Cal.Stats.1923, p. 288.
[
Footnote 5]
"I. Introduction."
"II. Exclusion of Antioch Bridge."
"1. The Facts."
"2. Inevitable Effect of Decision on Tolls of Carquinez Bridge,
Antioch Bridge and Martinez-Benicio Ferry."
"3. The Decision is Contrary to the Commission's Own Traditions
and Policy."
"4. The Commission's Action Deprives American Toll Bridge
Company of Its Property Without Due Process of Law in Violation of
Guarantees of the Federal and the State Constitutions."
"III. Failure to Give Fair Return on Fair Value of Carquinez
Bridge."
"1. Calculations of Commission in Computing Its Rate."
"2. Errors in Commission's Computations."
" (1) Rate Base."
" (2) Money Available for Return on Rate Base (under 50
toll)."
"3. Return Under Rate Fixed by Commission."

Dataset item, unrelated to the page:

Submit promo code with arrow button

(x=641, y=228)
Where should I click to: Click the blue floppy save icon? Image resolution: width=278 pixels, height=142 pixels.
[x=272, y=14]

"4. In View of the Cost of Money to American Toll Bridge
Company, a Return of Only 6.6% Or 6.9% On the Fair Value of the
Carquinez Bridge Would be Confiscatory."
"5. Summary as to Fair Return, Carquinez Bridge."
"IV. Failure to Give Fair Return on Fair Value of Carquinez and
Antioch Bridges."
"1. Rate Base."
"2. Return Under Rate Fixed by Commission."
"3. Effect of Commission's Decision Would be to Confiscate
Property of American Toll Bridge Company in Both Carquinez and
Antioch Bridges."
"V. Under Commission's Tolls American Toll Bridge Company Would
be Unable to Meet Its Requirements to Its Bondholders and
Stockholders."
"VI. Impairment of Contract Obligations."
"VII. False Analogy With Publicly Owned and Operated San
Francisco Bay Bridges."
"VIII. Violation of Constitutional and Statutory Rights."